Generalizing loss functions

We would like to generalize the loss function so it can handle a variety of tasks. With no assumptions on what $y$ might be, we can define the featurizer $\phi(x,y)$ to be a function of $y$ as well. Let the score of $y$ be $s_y = w \cdot \phi(x,y)$ then prediction is the candidate with the maximum score

$$ \hat{y} = \arg\max_y w \cdot \phi(x,y). $$

The structured hinge loss is

$$ L(x,y,w) = \max(0, 1 - (w \cdot \phi(x,y) - \max_{y' \neq y} w \cdot \phi(x,y'))). $$

While the hinge loss has the advantage of being friendly to discrete search methods that finds $\max_{y' \neq y} w \cdot \phi(x,y')$, it only pay attentions to the first and second highest scores. Having probabilities values for all the predictions is useful for sampling and for soft labels. The softmax loss (i.e. the negative log likelihood) is:

\begin{align} \log p_w(y|x) = -L(x,y,w) &= \log\frac{\exp(w \cdot \phi(x,y))}{\sum_{y'} \exp(w \cdot \phi(x,y'))}\\ & = w \cdot \phi(x,y) - \log {\sum_{y'} \exp(w \cdot \phi(x,y'))}. \end{align}

If we are given a soft label $p^*(y)$, a slightly generalization is the cross-entropy loss $$ L(x,y,w) = \operatorname{KL}(p^*(y) || p_w(y | x)) = \sum_y p^*(y) \log \frac{p^*(y)}{p_w(y | x)}. $$

Beyond accuracy

The hinge loss is a (convex) upperbound of the 0-1 loss $1[y \neq y']$. More generally, we might have a preference $\operatorname{Cost}(y,y')$ when the true answer is $y$ and $y'$ was predicted. For example, if we are predicting the numerical ratings of product reviews, it is worse when a review with true rating 5 is classified as rating 1 than when a review with true rating 5 is classified as rating 4. We want to modify the hinge loss to use $\operatorname{Cost}(y,y')=|y - y'|$ in place of $1[y \neq y']$. It should have the following properties to be considered a hinge loss:

  • The loss is an upperbound of $\operatorname{Cost}(y,y')$ where $y'$ is the max scoring prediction, and $y$ is the right label
  • Increasing scores of all wrong answers by $\Delta$ also increases the loss by $\Delta$ (assuming there is a loss, and one of the wrong answers is predicted)
  • The upperbound is tight when the score of the prediction is equal to the score of the label ($s_y = s_y'$), and the scores of other $y$s are small

Excercise: find an example of this loss.

Examples of $\phi(x,y)$

For multi-class classification, the feature function usually just simulates a matrix vector product: $w \cdot \phi(x,y) = w_y \dot \phi(x)$. On the other hand, if $y$ has structure, the feature function might breakdown $y$. For example, if $y = [\text{Noun, Verb, Noun}]$ is a sequence of part-of-speech tags, a possible feature function is $$ \phi(x,y) = \left[I_\text{Noun}(y_1)\phi_1(x), I_\text{Verb before Noun}(y_1, y2)\phi_2(x), I_\text{Noun before Verb}(y_1, y_2)\phi_3(x)\ldots\right], $$ where $I_{c}(y)$ are indicator functions of the condition $c$ on $y$.
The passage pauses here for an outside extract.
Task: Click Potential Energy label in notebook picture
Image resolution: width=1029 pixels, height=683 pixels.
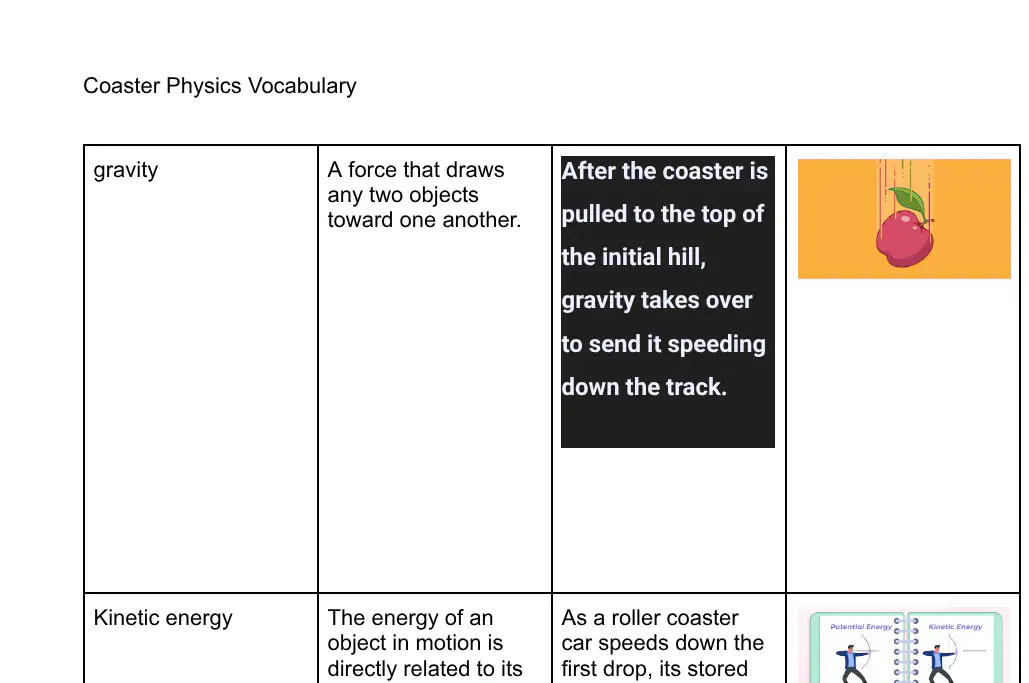Action: 860,627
How well this works strongly depends on how good these features are. Instead of thinking too hard about good features, it is preferrable to use a more flexible model that can learn the features. The starting point of feature learning is to put everything about the data into a distributed representation, that is, dense vectors.

Bag of vectors

The bag-of-words representation does not capture any similarities between words. Everyone word is treated as being completely different from every other word. An alternative that could capture similarity between words is the bag-of-vectors representation. To start, we just use random vectors, which does not perform too well.

In [10]:
vec_dim = 200;
word_vecs = np.random.rand(d, vec_dim)
def bov_hash(x):
    one_ind = [hash(x_i) % d for x_i in x.split(' ')]
    return np.mean(word_vecs[one_ind, :], 0)
phi = bov_hash
w_svm_bov = sgd(np.zeros(vec_dim), convert_y(gradloss_svm), train_data, T=30, eta=1e-3, printIterval=5)
print_results(w_svm_bov)
0 	 1.0047791627
5 	 0.962820148762
10 	 0.927296812348
15 	 0.903846992199
20 	 0.888806987751
25 	 0.87851092327
train 0.599
test 0.589049338147